By the way, Furikake is a Japanese seasoning mainly meant for rice. Generally, it consists of dry mini flakes made from various food materials such as meat, fish, eggs, vegetables, and seaweed.
We usually sprinkle Furikake flakes over hot steamed plain rice and enjoy it. But actually the Japanese rice seasoning can also be used for foods other than rice.
As a matter of fact, some Japanese use the popular Shiso Furikake “Yukari (ゆかり)” as a common seasoning, and as the above Myojo’s product shows, “Noritama (のりたま)” can also be used in various ways.
Image : marumiya.co.jp
Actually, Noritama is a very famous Furikake rice seasoning in Japan. It went on the market in 1960 and became a big hit in 1963 thanks to a Japanese anime seal attached to the product as a freebie.
Since then, Marumiya Noritama has been a standard rice seasoning in Japan, and even now it holds the largest share in Japan’s Furikake market.
Therefore, it is no exaggeration to say that the Marumiya Noritama Furikake is one of the most beloved rice seasonings in Japan.
The primary bases of the Marumiya Noritama Furikake rice seasoning are thin short strips of dried seaweed laver and sweet, savory egg flakes as “Nori (のり)” refers to seaweed laver and “Tama (たま)” stands for “Tamago (たまご)” meaning egg in Japanese.

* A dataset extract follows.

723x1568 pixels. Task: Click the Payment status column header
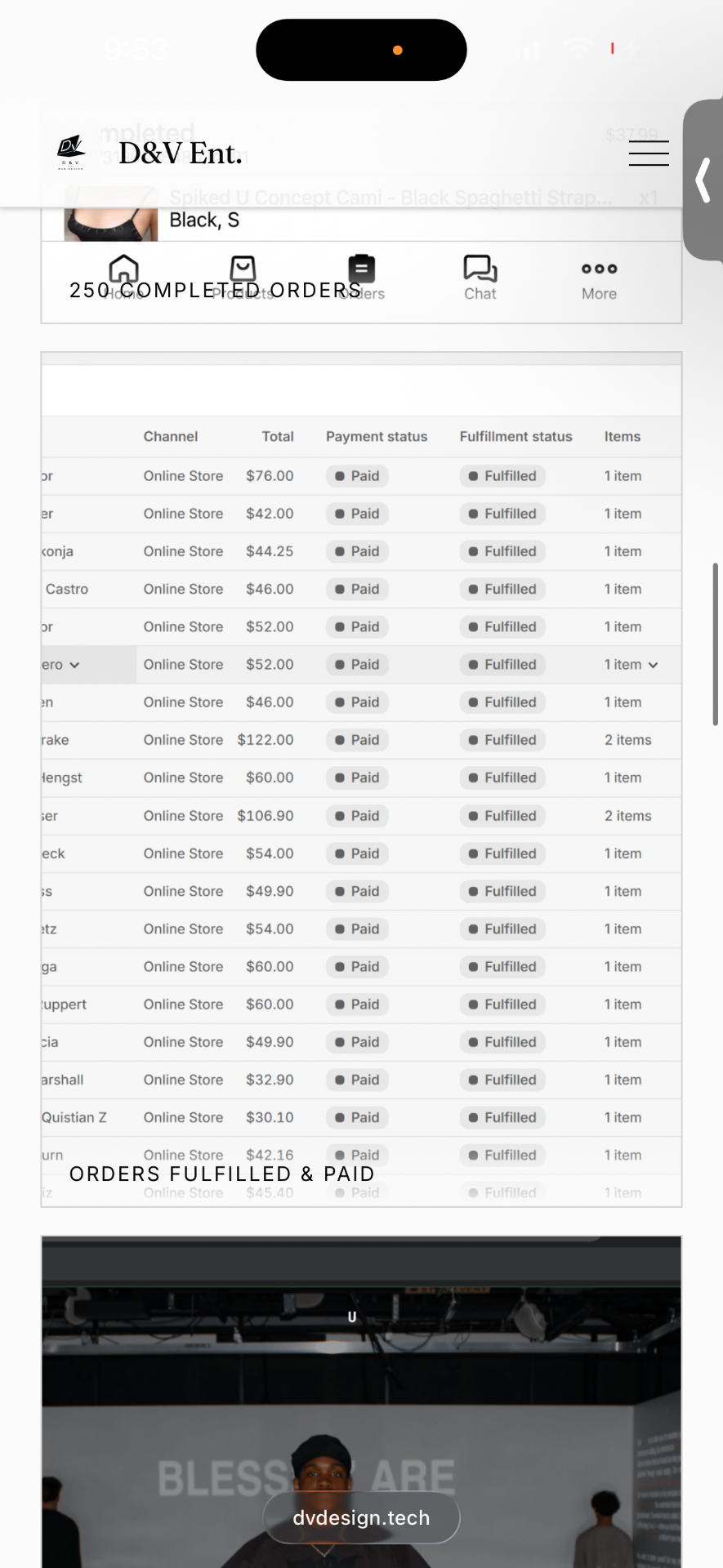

Other ingredients include parched sesame seeds, milk sugar, sugar, wheat flour, salt, processed soybeans, sweet red bean paste, mackerel flakes, miso, dairy products, extracts (chicken, seafood, kombu, bonito, yeast), seaweed calcium, palm oil, chicken powder, starch, soy sauce, chicken oil, Aosa seaweed, high-fructose corn syrup, matcha green tea powder, mirin, yeast, dextrin, reduced starch syrup, and amino acids.
How to Use Noritama Flakes
The Noritama Furikake seasoning is characterized by the nice aroma of Nori seaweed shreds and the umami-rich sweetness of egg flakes, so if you use the Japanese rice condiment as a common seasoning, those good points can impart depth to the taste of foods.
Hence, as the Myojo’s instant noodle shows, the Furikake seasoning matches quite well with udon dishes and can also be used as a common seasoning as follows.
- Some Japanese like to eat baguettes with olive oil and Noritama flakes, which make the baguette flavorful
- The Furikake seasoning works well with fried foods. Just sprinkle the flakes over the food as a finishing touch
- The rice seasoning can also be used in noodle dishes other than udon, such as pasta.
- Some Japanese like to eat curry rice with Noritama flakes.
- Since the Japanese rice seasoning contains some salt, various umami ingredients, and aromatic Nori seaweed, it goes well with vegetable salads as well. Besides, Noritama also pairs well with mayonnaise.